Democrats have complained loudly that Republicans are politicizing a national security crisis. But the president's allies should get off the fainting couch: Earlier this year, the Obama campaign released an ad questioning whether Romney would have given the order to conduct the raid that killed bin Laden.
There are many other issues that could arise Monday night. Romney is almost sure to accuse Obama of having "apologized for America," a favorite—and false—attack from conservatives. Obama is virtually certain to accuse Romney of wanting to leave a large number of combat troops in Iraq, even though his own administration tried and failed to negotiate an agreement to keep a residual force there. They will spar over relations with Israel: Romney accusing the administration of shortchanging that staunch ally's security with its approach to Iran, Obama quoting senior Israeli officials saying that defense relations have never been better.
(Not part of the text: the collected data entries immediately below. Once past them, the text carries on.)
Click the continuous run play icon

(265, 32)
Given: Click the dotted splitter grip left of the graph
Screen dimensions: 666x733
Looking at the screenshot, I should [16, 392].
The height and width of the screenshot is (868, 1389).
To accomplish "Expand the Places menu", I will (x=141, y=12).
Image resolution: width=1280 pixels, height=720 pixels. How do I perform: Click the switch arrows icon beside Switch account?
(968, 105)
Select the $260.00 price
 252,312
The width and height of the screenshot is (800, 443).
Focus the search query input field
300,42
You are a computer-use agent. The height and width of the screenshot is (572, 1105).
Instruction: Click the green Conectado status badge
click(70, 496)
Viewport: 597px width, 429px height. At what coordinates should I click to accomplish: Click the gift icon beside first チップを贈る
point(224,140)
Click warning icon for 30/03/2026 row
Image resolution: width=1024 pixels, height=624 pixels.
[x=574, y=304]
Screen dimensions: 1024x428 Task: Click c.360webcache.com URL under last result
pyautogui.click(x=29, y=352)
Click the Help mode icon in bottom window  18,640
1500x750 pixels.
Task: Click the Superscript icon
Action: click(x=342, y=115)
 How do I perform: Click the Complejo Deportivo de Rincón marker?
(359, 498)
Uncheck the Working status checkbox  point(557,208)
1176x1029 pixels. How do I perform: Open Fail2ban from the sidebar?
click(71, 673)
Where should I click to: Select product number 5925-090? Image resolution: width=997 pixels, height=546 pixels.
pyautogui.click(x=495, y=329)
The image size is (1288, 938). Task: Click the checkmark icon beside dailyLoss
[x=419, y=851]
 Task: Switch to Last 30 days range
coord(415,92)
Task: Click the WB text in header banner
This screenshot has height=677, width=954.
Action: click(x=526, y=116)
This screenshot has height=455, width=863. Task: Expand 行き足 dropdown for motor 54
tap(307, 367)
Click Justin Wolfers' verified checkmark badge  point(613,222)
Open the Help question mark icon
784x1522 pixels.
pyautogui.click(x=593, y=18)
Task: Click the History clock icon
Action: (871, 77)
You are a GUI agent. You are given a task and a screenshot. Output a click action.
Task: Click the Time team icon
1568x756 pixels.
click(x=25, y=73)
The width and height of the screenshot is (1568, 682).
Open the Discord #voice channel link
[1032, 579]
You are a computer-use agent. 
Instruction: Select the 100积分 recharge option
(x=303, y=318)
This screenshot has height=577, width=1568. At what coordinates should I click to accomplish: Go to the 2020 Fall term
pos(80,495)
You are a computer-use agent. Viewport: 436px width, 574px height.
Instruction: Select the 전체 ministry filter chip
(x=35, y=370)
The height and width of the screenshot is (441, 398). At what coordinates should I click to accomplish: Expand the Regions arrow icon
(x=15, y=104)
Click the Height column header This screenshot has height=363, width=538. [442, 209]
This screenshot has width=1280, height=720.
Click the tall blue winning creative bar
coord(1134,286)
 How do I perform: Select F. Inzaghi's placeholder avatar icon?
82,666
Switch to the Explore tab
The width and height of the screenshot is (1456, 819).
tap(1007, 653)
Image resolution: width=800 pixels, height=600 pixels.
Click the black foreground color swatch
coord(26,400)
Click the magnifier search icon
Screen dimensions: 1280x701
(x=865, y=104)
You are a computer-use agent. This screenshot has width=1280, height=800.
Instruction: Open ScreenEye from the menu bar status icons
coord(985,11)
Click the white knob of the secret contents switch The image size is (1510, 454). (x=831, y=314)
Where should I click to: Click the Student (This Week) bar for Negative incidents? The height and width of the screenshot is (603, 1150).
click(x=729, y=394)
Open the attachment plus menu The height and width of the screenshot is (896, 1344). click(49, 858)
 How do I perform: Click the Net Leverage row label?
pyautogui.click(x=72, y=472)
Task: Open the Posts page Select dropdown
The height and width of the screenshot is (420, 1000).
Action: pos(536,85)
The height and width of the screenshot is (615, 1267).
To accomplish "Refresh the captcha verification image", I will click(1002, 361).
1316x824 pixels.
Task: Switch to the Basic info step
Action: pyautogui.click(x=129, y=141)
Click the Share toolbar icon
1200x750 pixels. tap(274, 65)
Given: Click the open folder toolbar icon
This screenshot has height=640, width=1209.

And Romney could accuse the president of having done too little to help an insurgency against Syria's Bashar Assad, even though his own policy broadly resembles the president's.
For Cordesman, this is mostly sound and fury that, come January, will signify little.
"Barring some drastic change in the outside world, American foreign policy by the end of January is going to look surprisingly the same no matter who is elected," he said. "The fact is, this is not a campaign where—once you cut through the very different words these candidates sometimes use—there will be a major difference on Iran, Israel or even China for that matter."
Once you're president, Cordesman said, "you have to be practical. And you have to adopt some kind of pragmatic approach to the issues. [Foreign policy] is simply too dangerous to approach from some sort of ideological standpoint."